## Your task
Answer with a single number stating how many lines of the entries below include the string "part".

___ Excerpted records

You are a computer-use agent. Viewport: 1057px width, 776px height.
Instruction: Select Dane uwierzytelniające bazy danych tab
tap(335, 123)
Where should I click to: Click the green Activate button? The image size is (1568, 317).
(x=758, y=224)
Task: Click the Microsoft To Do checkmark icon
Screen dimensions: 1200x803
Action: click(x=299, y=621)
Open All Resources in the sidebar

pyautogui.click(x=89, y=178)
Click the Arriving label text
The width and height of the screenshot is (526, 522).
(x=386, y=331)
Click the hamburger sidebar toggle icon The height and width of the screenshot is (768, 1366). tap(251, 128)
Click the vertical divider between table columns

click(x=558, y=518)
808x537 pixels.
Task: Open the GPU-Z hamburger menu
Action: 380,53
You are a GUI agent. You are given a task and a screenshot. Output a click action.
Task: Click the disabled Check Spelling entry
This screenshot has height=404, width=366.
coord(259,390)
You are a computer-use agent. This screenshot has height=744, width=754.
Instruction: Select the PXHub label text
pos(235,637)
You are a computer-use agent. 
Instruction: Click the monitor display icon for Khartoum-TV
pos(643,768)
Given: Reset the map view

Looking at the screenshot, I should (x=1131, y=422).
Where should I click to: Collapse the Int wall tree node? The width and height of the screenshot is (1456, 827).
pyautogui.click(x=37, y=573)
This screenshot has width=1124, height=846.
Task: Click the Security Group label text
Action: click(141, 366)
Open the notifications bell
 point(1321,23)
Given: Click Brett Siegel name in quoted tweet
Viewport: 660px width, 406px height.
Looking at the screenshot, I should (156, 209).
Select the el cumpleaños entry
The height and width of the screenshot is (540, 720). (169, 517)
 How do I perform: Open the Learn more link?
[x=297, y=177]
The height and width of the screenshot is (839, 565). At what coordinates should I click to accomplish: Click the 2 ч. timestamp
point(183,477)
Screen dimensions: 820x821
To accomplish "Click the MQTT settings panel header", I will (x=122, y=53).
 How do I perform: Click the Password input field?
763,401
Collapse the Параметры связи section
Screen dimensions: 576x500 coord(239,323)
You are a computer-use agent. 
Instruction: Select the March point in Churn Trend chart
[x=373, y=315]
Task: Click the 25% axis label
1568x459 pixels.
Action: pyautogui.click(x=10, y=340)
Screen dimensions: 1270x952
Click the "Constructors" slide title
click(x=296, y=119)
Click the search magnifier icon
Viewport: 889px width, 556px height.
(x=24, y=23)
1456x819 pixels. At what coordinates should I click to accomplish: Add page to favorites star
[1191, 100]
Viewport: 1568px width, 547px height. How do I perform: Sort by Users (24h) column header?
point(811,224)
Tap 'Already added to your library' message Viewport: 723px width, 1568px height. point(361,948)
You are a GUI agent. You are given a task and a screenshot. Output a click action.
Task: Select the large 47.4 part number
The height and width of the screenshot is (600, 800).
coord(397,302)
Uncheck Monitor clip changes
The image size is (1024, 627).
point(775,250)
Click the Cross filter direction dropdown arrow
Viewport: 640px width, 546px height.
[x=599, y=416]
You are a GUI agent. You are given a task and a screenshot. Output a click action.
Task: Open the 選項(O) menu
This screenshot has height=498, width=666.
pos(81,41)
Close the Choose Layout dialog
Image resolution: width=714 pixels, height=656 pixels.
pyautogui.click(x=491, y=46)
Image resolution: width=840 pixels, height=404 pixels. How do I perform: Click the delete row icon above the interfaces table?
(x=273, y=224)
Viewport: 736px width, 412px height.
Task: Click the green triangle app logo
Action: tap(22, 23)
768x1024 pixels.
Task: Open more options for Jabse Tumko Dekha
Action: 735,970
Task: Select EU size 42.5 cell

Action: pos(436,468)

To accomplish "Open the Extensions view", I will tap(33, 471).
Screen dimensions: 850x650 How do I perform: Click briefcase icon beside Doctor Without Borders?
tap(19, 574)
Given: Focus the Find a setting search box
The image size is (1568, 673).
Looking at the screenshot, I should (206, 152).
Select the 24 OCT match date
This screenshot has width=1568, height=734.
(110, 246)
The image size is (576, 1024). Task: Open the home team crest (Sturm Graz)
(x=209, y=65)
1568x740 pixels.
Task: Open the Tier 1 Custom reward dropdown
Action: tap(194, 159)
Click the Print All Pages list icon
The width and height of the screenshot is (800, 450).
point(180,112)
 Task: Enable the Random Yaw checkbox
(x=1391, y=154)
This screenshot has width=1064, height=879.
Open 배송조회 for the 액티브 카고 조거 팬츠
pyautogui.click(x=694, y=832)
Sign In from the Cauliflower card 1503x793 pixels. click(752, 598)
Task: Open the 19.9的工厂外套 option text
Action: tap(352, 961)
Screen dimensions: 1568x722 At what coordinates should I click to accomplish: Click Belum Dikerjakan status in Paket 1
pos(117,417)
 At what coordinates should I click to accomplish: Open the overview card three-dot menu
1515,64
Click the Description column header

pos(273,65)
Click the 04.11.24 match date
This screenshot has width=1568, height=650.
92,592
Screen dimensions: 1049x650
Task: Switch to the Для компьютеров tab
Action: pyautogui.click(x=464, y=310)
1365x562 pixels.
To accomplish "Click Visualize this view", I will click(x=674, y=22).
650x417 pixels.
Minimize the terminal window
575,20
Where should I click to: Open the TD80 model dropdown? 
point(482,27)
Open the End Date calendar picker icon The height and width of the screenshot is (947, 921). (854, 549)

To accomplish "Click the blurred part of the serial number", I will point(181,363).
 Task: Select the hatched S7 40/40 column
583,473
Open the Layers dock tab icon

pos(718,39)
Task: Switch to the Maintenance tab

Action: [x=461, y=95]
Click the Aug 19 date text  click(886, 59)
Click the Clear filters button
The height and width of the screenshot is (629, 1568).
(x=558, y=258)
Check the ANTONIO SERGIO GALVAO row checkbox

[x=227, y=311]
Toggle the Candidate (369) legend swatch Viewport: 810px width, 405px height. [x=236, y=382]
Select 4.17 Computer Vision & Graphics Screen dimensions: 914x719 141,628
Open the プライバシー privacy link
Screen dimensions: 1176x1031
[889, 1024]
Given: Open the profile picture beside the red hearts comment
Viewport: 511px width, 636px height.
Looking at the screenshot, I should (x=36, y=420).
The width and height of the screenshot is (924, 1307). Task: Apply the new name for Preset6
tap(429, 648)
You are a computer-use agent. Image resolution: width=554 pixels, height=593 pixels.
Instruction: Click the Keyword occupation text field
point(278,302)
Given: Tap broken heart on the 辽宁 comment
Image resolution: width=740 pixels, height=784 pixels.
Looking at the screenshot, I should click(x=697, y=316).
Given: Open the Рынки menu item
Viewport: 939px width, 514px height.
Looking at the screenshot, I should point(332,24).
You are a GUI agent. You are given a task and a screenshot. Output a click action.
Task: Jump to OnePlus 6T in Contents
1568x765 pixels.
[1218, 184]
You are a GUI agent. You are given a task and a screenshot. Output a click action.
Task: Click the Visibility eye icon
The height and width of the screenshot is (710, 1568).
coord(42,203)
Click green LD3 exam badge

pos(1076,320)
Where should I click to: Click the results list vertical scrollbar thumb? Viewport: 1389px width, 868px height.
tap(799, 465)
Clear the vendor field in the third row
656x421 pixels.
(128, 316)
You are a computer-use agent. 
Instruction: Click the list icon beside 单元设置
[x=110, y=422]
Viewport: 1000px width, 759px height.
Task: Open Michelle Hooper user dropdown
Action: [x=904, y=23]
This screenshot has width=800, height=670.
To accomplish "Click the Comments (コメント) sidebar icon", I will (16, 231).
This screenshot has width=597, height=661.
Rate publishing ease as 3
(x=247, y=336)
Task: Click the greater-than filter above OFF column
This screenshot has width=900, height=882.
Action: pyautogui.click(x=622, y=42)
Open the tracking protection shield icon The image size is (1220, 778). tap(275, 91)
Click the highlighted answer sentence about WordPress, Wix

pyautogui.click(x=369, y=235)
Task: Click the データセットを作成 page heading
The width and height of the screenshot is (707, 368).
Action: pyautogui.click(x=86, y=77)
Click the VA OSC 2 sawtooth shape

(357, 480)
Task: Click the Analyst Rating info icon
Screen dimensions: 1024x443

______

## Result for this exercise
2